Empire actor Jussie Smollett charged for allegedly lying about attack, police say

Chicago police say Empire actor Jussie Smollett has been charged with felony disorderly conduct for allegedly filing a false police report when he reported that he was attacked by two masked men.

Department spokesman Anthony Guglielmi said the Cook County State's Attorney's office approved the felony charge on Wednesday afternoon. The charge is a Class 4 felony that carries a possible prison sentence of 1-3 years. It could also force Smollett to pay for the cost of the investigation, but he could also receive probation.

Authorities were trying to get in touch with Smollett's attorneys to "negotiate a reasonable surrender," Guglielmi said. That could involve Smollett turning himself in at a Chicago police station.

He said he did not have a time frame for how long the actor would be given.

"We are trying to be diplomatic and reasonable, and we're hoping he does the same," Guglielmi said.

Smollett, who plays the role of Jamal Lyon on the hit Fox TV show, said he was attacked by two masked men at around 2 a.m. on Jan. 29 as he was walking home from a Subway sandwich shop downtown.

The actor said the men beat him, made racist and homophobic comments and yelled, "This is MAGA country" — an apparent reference to U.S. President Donald Trump's campaign slogan, "Make America Great Again"— before looping a rope around his neck and fleeing.

In a statement, attorneys Todd Pugh and Victor Henderson said Smollett "enjoys the presumption of innocence, particularly when there has been an investigation like this one where information, both true and false, has been repeatedly leaked."

Character not being written off show

Fox Entertainment and 20th Century Fox Television issued a statement Wednesday saying Smollett "continues to be a consummate professional on set" and that his character isn't being written off the show. The statement followed reports that Smollett's role was being slashed amid the police investigation into the reported attack.

Investigators went through hundreds of hours of private and public surveillance video from the area where Smollett said he was attacked but couldn't find footage of the alleged beating.

Police spokesperson Anthony Guglielmi confirmed that a search warrant was executed at the Chicago apartment of two brothers who were questioned in the alleged attack. (Nader Issa/Chicago Sun-Times via AP)

They did find and release images of two people they said they wanted to question. And last week, police picked up the two brothers at Chicago's O'Hare International Airport as they returned from Nigeria and questioned them about the attack. They also searched the men's apartment.

The men, who were identified to multiple media outlets by their attorney as Abimbola "Abel" and Olabinjo "Ola" Osundairo, were held for nearly 48 hours on suspicion of assaulting Smollett before being released Friday.

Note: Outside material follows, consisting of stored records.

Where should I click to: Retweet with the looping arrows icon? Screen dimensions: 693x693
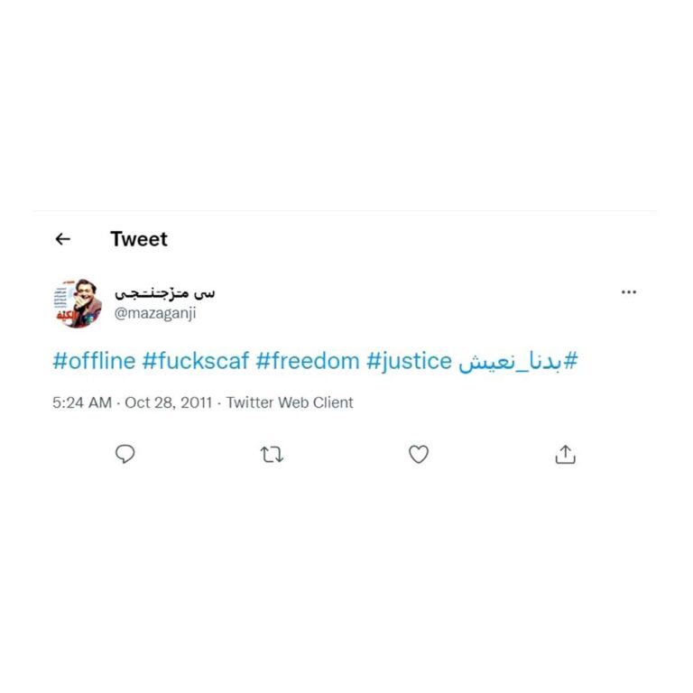tap(272, 455)
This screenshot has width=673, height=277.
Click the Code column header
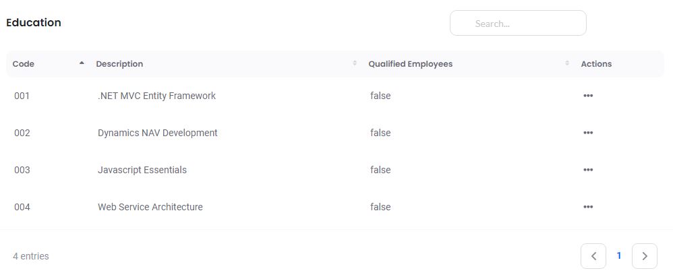coord(24,64)
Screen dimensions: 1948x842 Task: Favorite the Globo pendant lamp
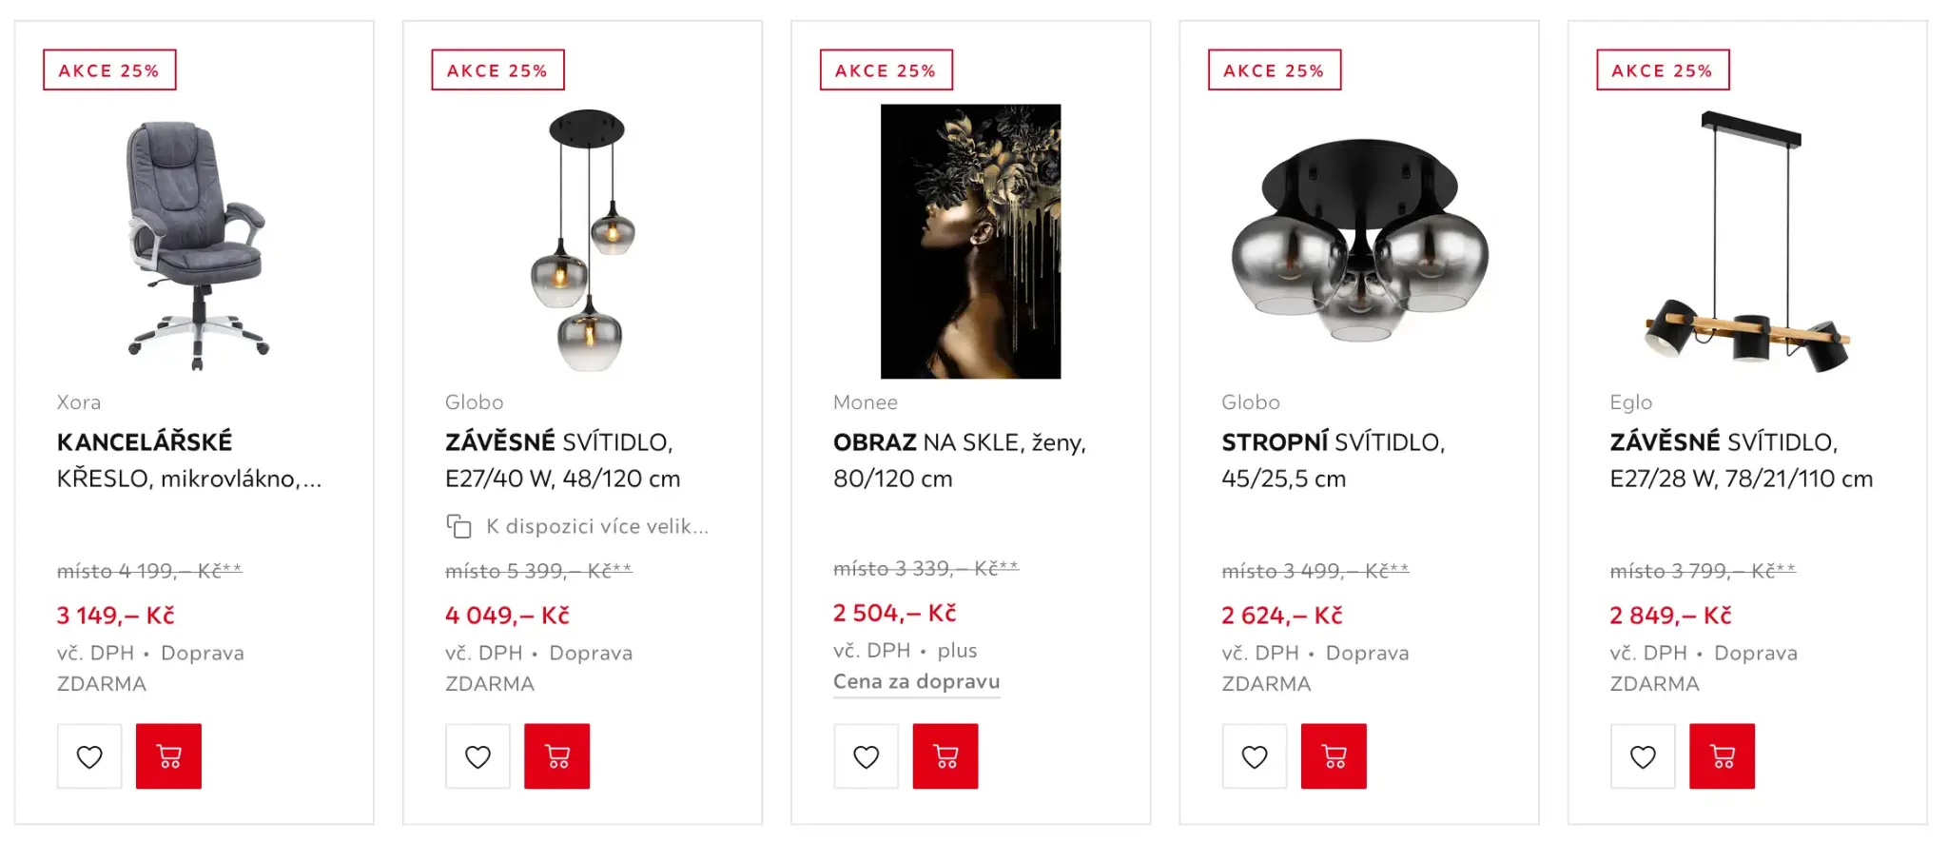pyautogui.click(x=477, y=756)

The day after they were released, police said the men provided information that had "shifted the trajectory of the investigation," and detectives requested another interview with Smollett.

Police said one of the men had appeared on "Empire," and Smollett's attorneys said one of the men is the actor's personal trainer, whom he hired to help get him physically ready for a music video. The actor released his debut album, "Sum of My Music," last year.

Smollett was charged by prosecutors, not the grand jury. The police spokesman said the brothers appeared before the panel to "lock in their testimony."

Probation, restitution most likely, former prosecutor says

Former Cook County prosecutor Andrew Weisberg said judges rarely throw defendants in prison for making false reports, opting instead to place them on probation, particularly if they have no prior criminal record.

Smollett has a record — one that concerns giving false information to police when he was pulled over on suspicion of driving under the influence. According to records, he was also charged with false impersonation and driving without a license. He later pleaded no contest to a reduced charge and took an alcohol education and treatment program.

Another prospective problem is the bill someone might receive after falsely reporting a crime that prompted a nearly monthlong investigation, including the collection and review of hundreds of hours of surveillance video.

The size of the tab is anyone's guess, but given how much time the police have invested, the cost could be huge.

Weisberg recently represented a client who was charged with making a false report after surveillance video discredited her account of being robbed by three men at O'Hare Airport.

For an investigation that took only a single day, his client had to split restitution of $ 8,400 US, Weisberg said. In Smollett's case, "I can imagine that this would be easily into the hundreds of thousands of dollars."

Also Wednesday, Chicago's top prosecutor, Cook County State's Attorney Kim Foxx, announced that she had recused herself from the investigation.

Her office explained that Foxx made the decision "out of an abundance of caution" because of conversations she had with one of Smollett's family members just after the report. When the relative expressed concerns about the case, Foxx "facilitated a connection" between the family member and detectives, according to a statement.

Foxx said the case would be handled to her first assistant, Joseph Magats, a 28-year veteran prosecutor.